1. Create, fund and deploy a branded statewide communications and marketing campaign to deliver relevant messages about education’s value at all levels with specifics addressing early childhood, postsecondary access and affordability, preparation for successful adulthood, real world implications, family support, employer engagement and others. This will be a shared, public-private initiative covering multiple years. The 2020 budget request will be $1 million in FY 2020 and $2.5 million in FY2021.

2. Increase funding to provide greater access to state child-care assistance for working parents, raising eligibility from 160% of the federal poverty level to 200%. The funding request is to be determined.

3. Fully fund (with state appropriations) all-day kindergarten with the provision that districts repurpose current locally provided kindergarten funding to 0-to-third grade programs. The approximate budget request is $140 million per each year of the biennium for local districts.

4. Support reinvestment in postsecondary education through the performance funding model and additional funding for Work Ready scholarships and student financial aid through the need-based College Access Program and Kentucky Tuition Grant program. The funding request is to be determined.

5. Continue criminal justice reforms, such as reclassifying drug possession as a misdemeanor and reforming the bail system, as workforce initiatives. Funding needs will be determined by the scope of the reforms.

6. Expand the Talent Pipeline Management program under the existing public-private partnership and support program funding in the amount of $500,000 a year for each year of the biennium.

The Roundtable also will support initiatives that are expected to originate in the General Assembly, including:

— The creation of an Early Childhood Education Task Force

— Third-grade reading and math proficiency legislation that relies on research and evidence of best practices and outcomes. Funding would be from redirected state grant money.

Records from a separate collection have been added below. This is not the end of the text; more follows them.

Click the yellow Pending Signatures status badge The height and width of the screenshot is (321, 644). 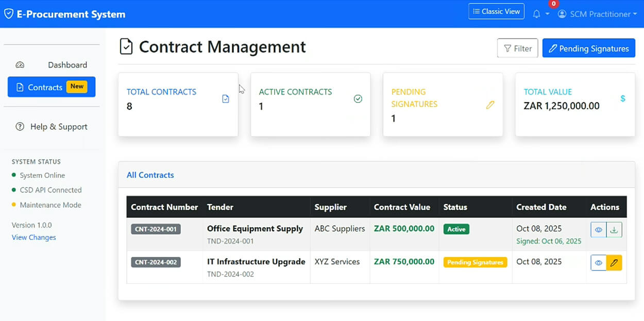(475, 262)
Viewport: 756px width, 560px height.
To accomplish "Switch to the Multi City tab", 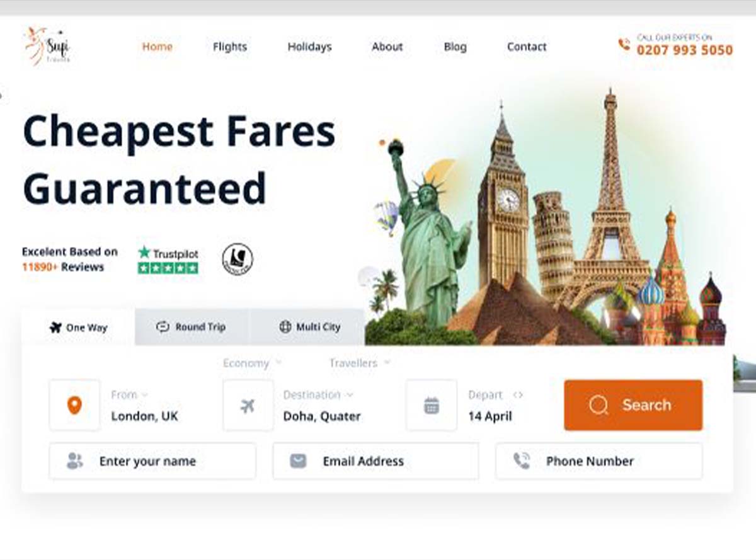I will click(x=308, y=327).
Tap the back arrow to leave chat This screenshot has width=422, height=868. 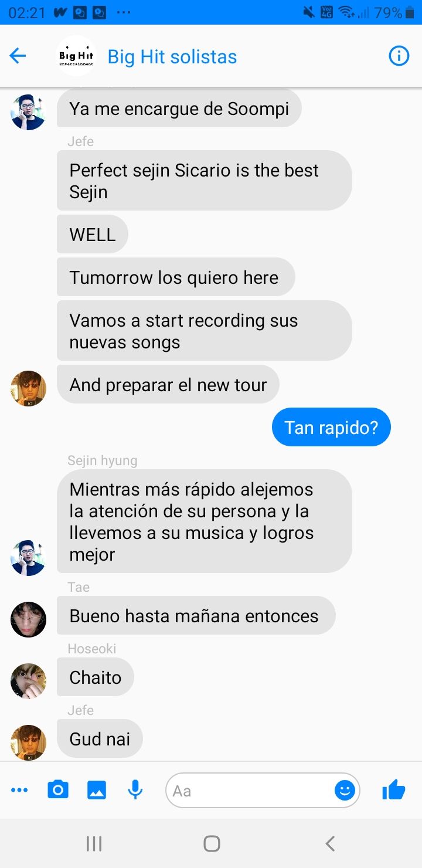pyautogui.click(x=18, y=56)
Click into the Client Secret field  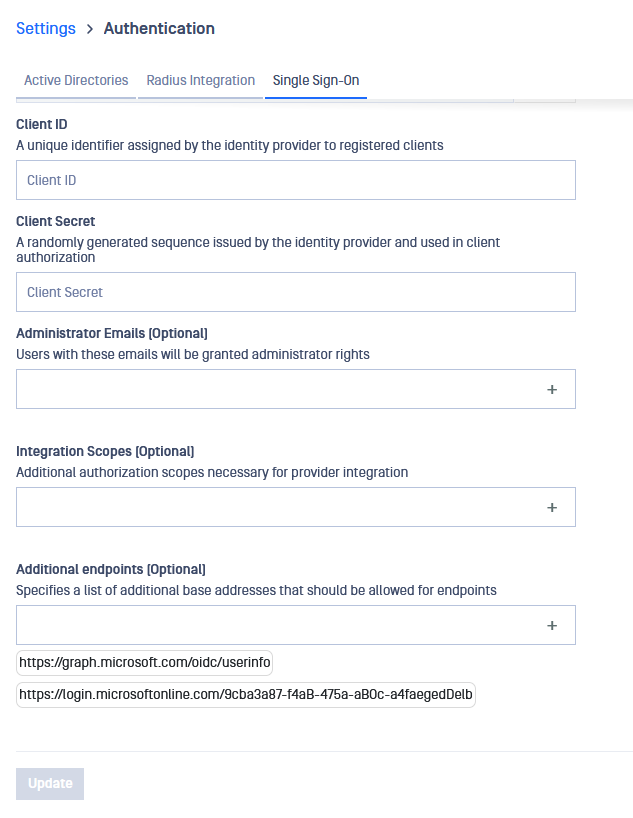click(296, 292)
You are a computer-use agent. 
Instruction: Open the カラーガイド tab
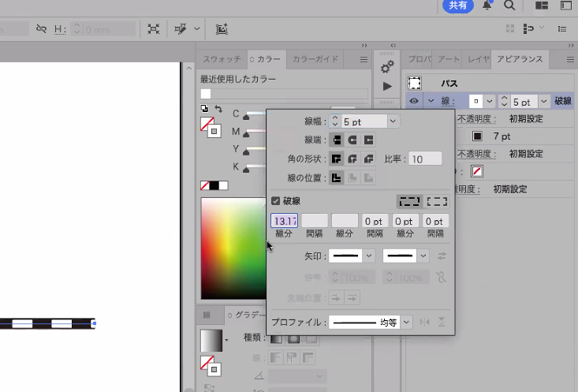click(x=315, y=59)
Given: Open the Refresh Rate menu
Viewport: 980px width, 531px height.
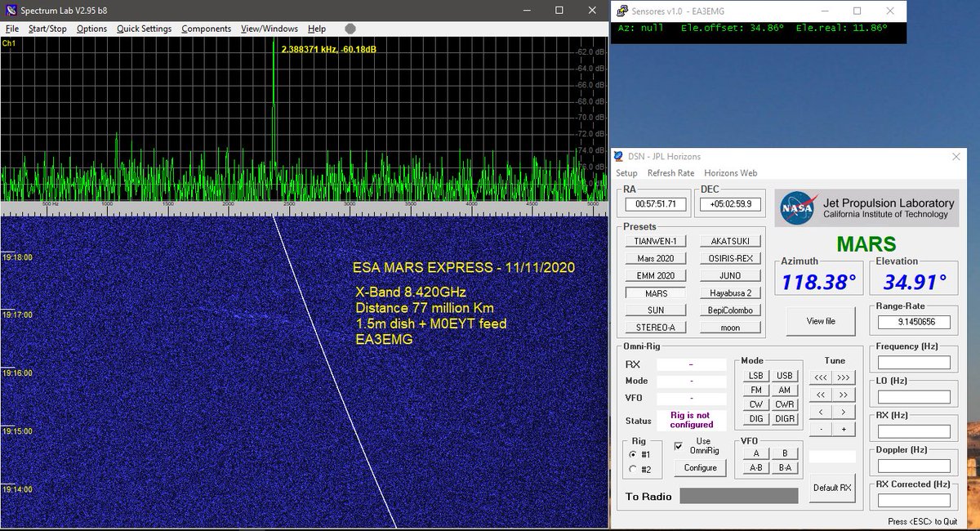Looking at the screenshot, I should click(x=671, y=173).
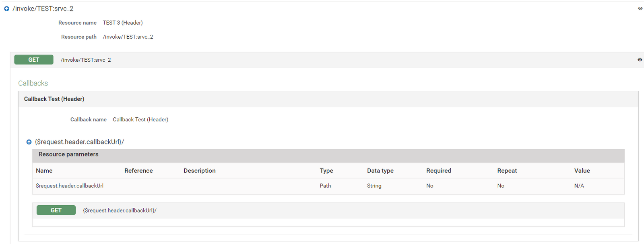The height and width of the screenshot is (244, 644).
Task: Toggle the eye icon on the top GET row
Action: click(x=640, y=60)
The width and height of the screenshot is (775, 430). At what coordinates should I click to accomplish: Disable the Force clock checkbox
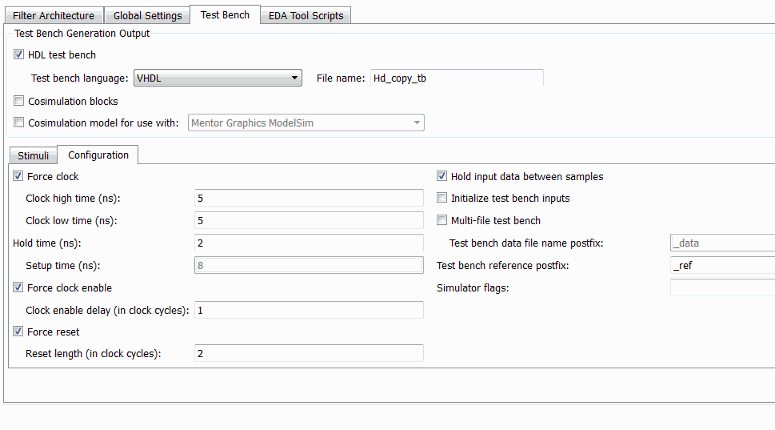tap(19, 177)
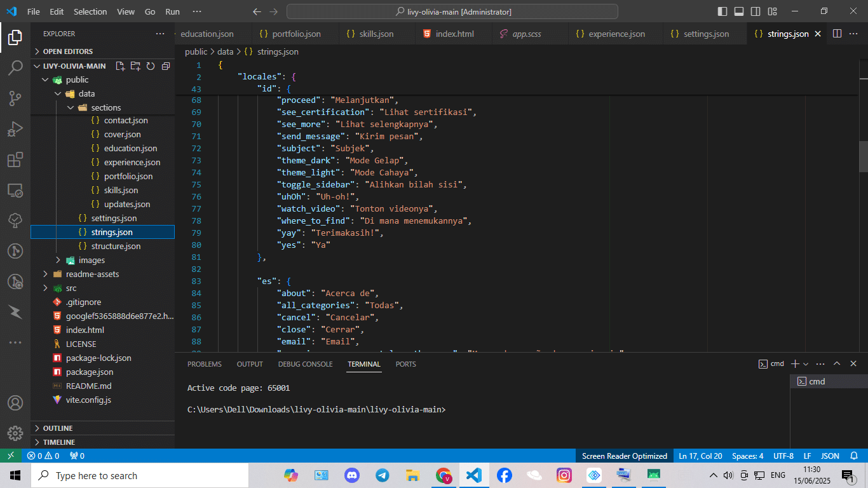Screen dimensions: 868x488
Task: Select the UTF-8 encoding in status bar
Action: (x=783, y=456)

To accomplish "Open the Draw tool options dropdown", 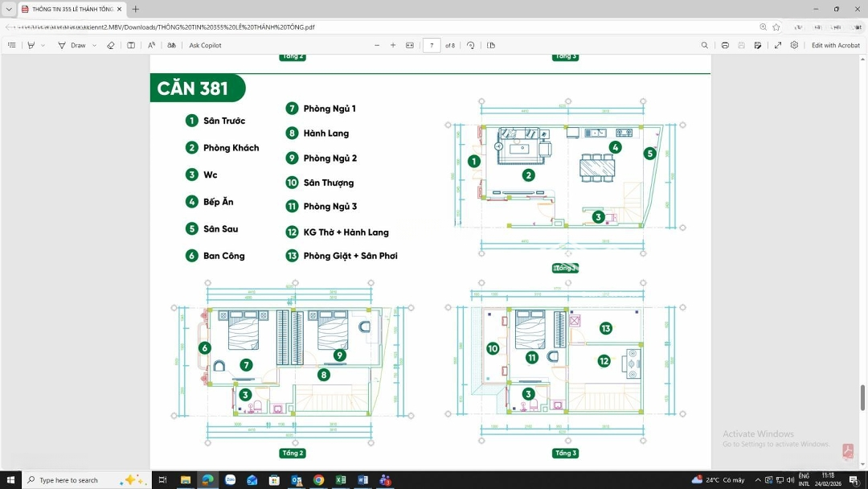I will (94, 46).
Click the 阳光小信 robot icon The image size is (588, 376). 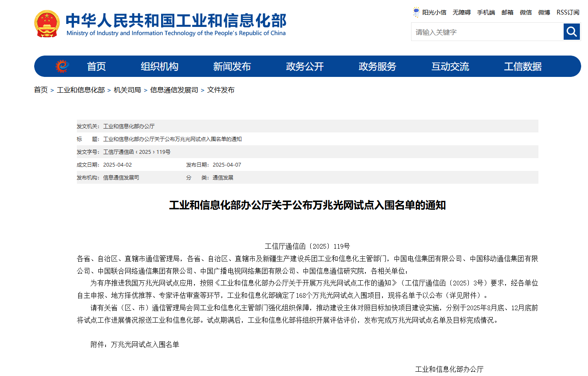tap(416, 12)
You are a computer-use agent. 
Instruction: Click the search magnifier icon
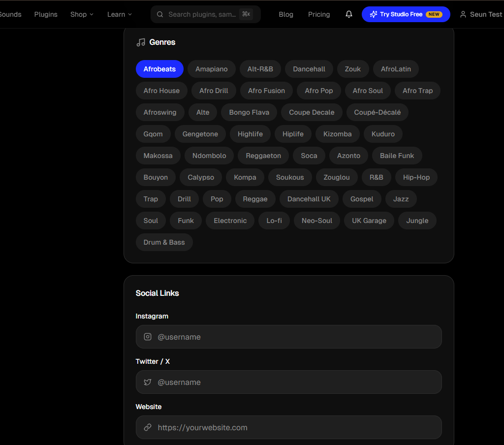click(160, 14)
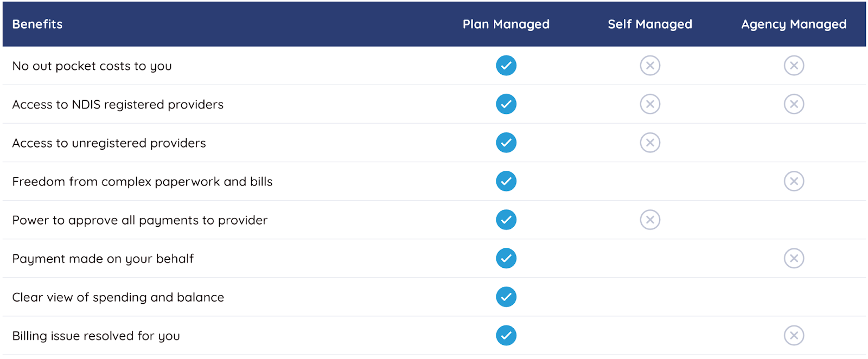The height and width of the screenshot is (359, 868).
Task: Click the Self Managed cross for no out-of-pocket costs
Action: pos(649,66)
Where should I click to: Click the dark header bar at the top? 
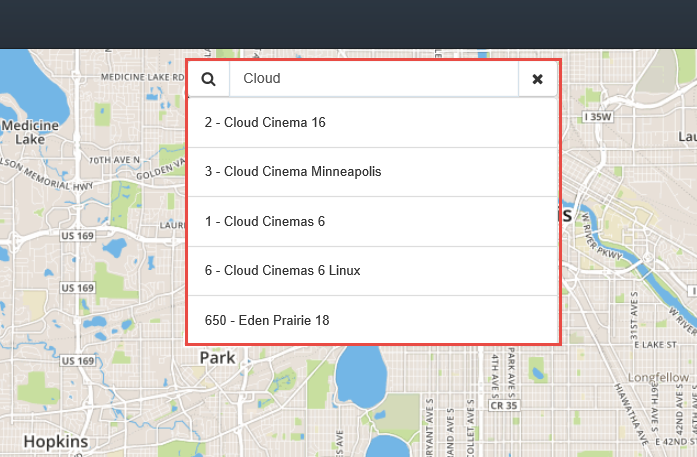coord(348,24)
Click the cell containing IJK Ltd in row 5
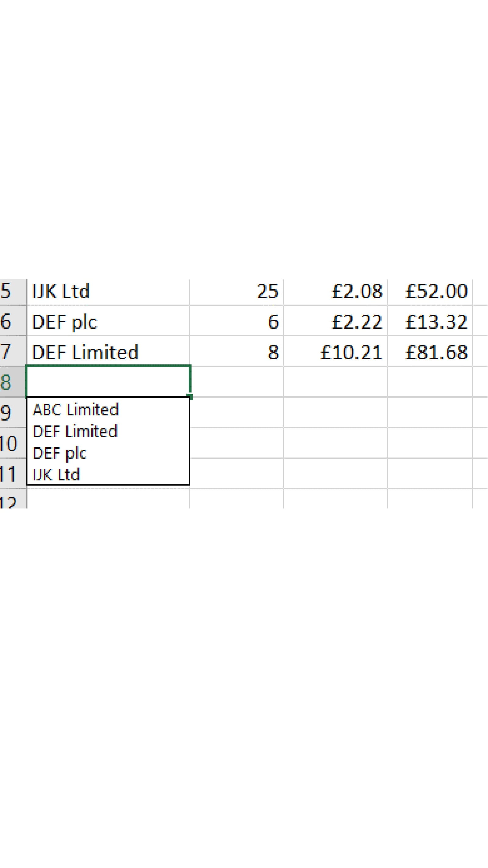Viewport: 488px width, 868px height. point(108,291)
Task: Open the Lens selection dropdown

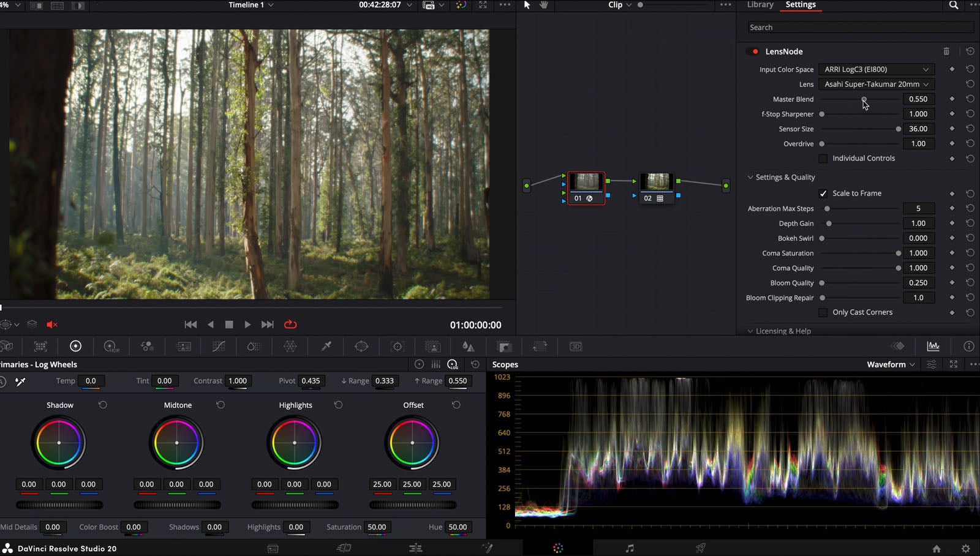Action: pos(876,84)
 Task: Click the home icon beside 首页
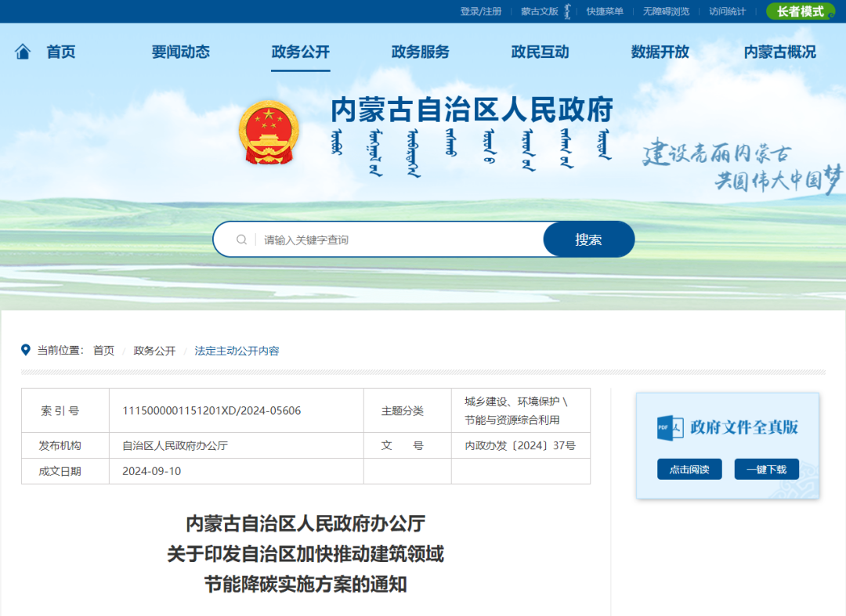24,51
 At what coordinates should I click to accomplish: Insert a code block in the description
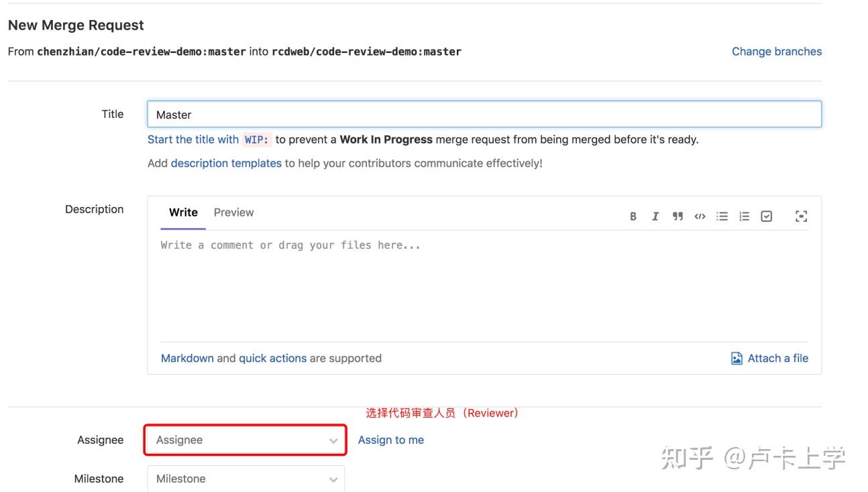click(700, 216)
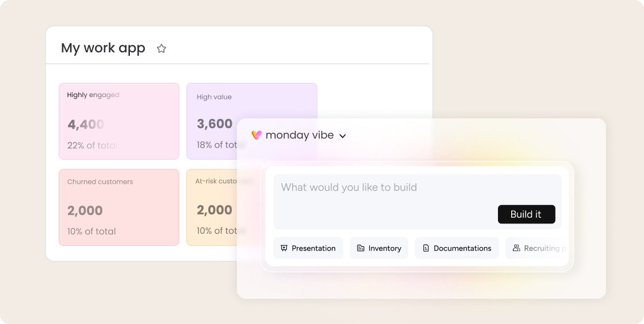Click the My work app title
Image resolution: width=644 pixels, height=324 pixels.
[x=104, y=48]
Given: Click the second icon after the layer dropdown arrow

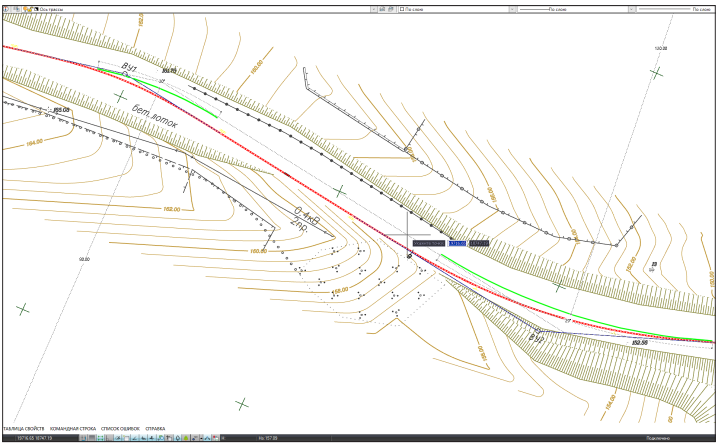Looking at the screenshot, I should click(391, 9).
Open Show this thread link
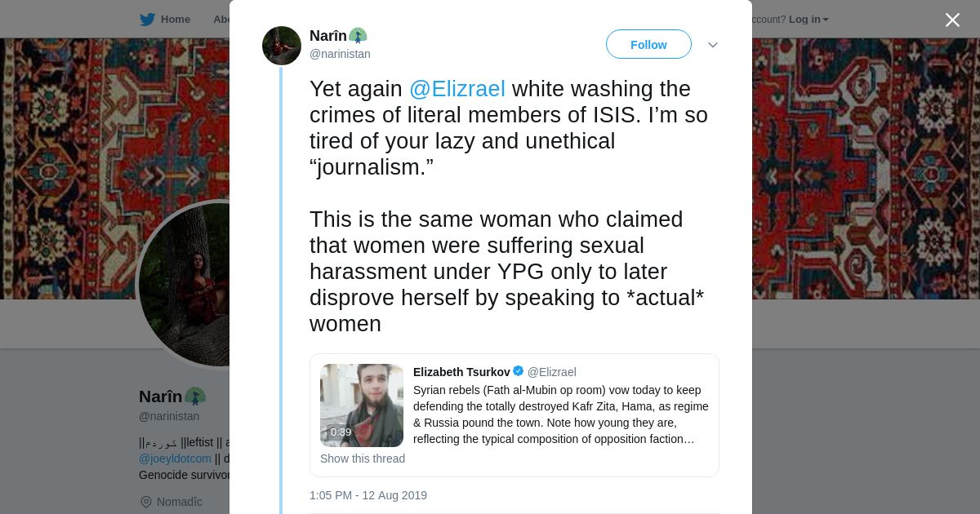The image size is (980, 514). 363,459
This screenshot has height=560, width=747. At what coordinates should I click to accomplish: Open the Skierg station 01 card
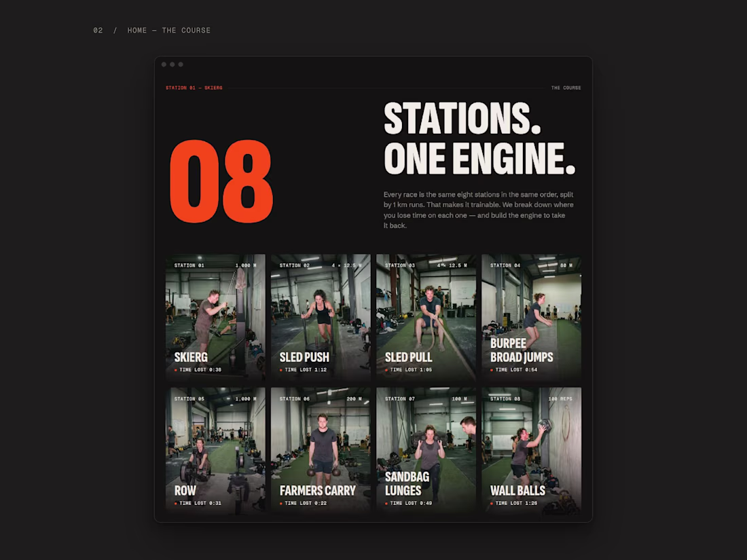point(215,317)
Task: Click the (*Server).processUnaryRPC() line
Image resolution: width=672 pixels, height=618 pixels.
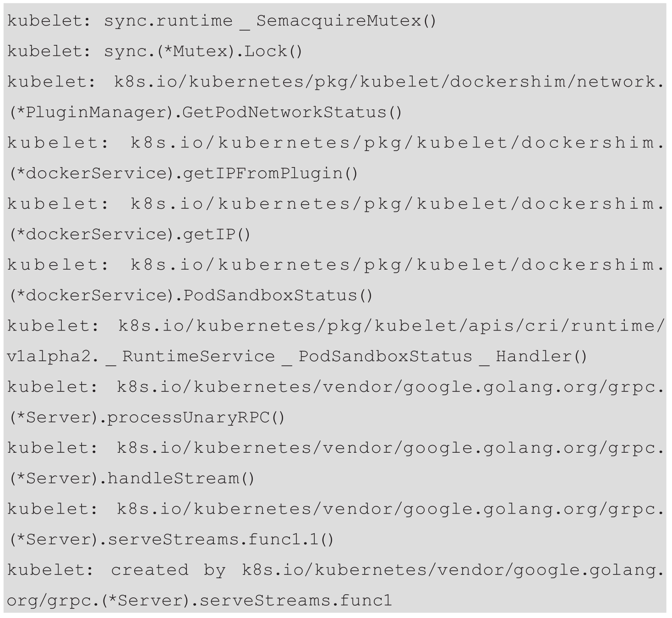Action: (147, 417)
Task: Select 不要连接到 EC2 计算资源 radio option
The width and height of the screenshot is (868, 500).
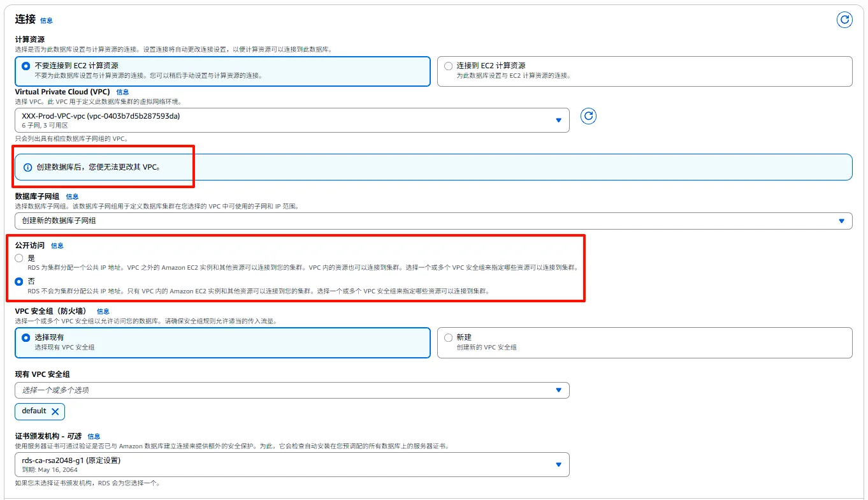Action: point(26,66)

Additional, non-legislative initiatives by the Roundtable will include:

— Update state credentialing programs to streamline the process, upgrade skill levels, define specific areas of need, increase professionalism of workers/providers, connect employers directly with educational institutions and practitioners.

— Convene a task force of human resource, employer and education representatives to determine what information employers need to understand high school graduates’ knowledge and abilities and to determine how that information should be disseminated.